File carving is the process of reconstructing files based solely on their contents. In other words, the technique of recovering files from a block of binary data without using any information available in the file system structure. There are many tools available, using such technology, and they are called file carvers. As early as 2002, research in digital forensics focused on the recovery of data files independent of the file metadata was begun. Using only the content found inside the data blocks themselves, researchers have attempted to reconstruct files in whole or in part using techniques that will be discussed in this post.
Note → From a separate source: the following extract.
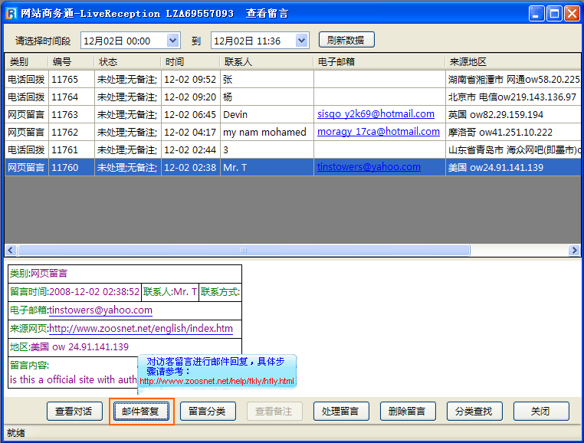Click the 邮件答复 email reply button
Image resolution: width=584 pixels, height=443 pixels.
(141, 412)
Principles Of File Carving
File carvers are able to recover files using only the information available in the data blocks stored on the disk. Using information about their unique headers, footers (or the file size), and even internal data structure, file carvers reassemble contiguous data blocks beginning with the file header and ending at the file footer, if present. This type of file carving technique is also known as Header/Footer carving.
The figure below shows a hex dump of the first 512 bytes of a BMP file by using a hex editor. The left side is the offset address, in hexadecimal format, which is used to locate individual bytes (start at byte offset 0). The middle is the hex dump data, and the right is the ASCII interpretation of the dump data. Each byte represents a two-digit hexadecimal number. As can be seen in the figure, the first two bytes are “0x424D”, which is a special marker indicating the beginning (the header) of a BMP file, and 4 bytes of data starting at byte offset 3 is the file size, which is “46 07 00 00”. However, since the computer here uses the little-endian system, the real value of this 4-byte number is “0x00000746”. It means the file size is 1862 bytes.
Header/Footer Carving
Header/footer carving, also known as file structure-based carving, is based on the fact that most known files have distinctive header/footer structures which can be used to identify the start and end of a file.
The growing demand by forensic investigators and corporations to collect digital evidence from devices with damaged or missing file system structures led to a wave of file carving tools that could carve contiguous files automatically. For example, Foremost works by first creating a configuration file which contains file header/ footer information of certain file format. It then tries to match each of the headers with a corresponding footer. Unfortunately this software will repeatedly search through data that has previously been matched, making it time inefficient. Richard and Roussev proposed to fix this performance issue by creating a high performance multiple file systems carver. The improved file carver, Scalpel, first indexes all headers and footers, then looks for potential matches from within that index which is stored in memory; a much faster method than repeatedly searching the hard drive. Additionally, the software also contains improved memory-to-memory copy operations, as well as faster byte writing output.
These two tools, however, make no effort to validate the recovered data, so false positive header/footer matches result in corrupt file recoveries. Especially in a highly fragmented disk these files contain gibberish at the end, may be incomplete or not viewable in the target program, thus requiring additional manual intervention by the investigator to remove the incorrect data blocks.
Due to the poor performance of header/footer carvers and the lower success rate for file recovery in less than ideal conditions, utilities for searching the dataset for specific file signatures were built up. Investigators looking for specific files could load a source file into the carver and then search the dataset for binary patterns that are similar or the same to the source file. Expert users could create custom hexadecimal signatures (e.g. for files types unknown to the carver) to search for and manually stitch data blocks together.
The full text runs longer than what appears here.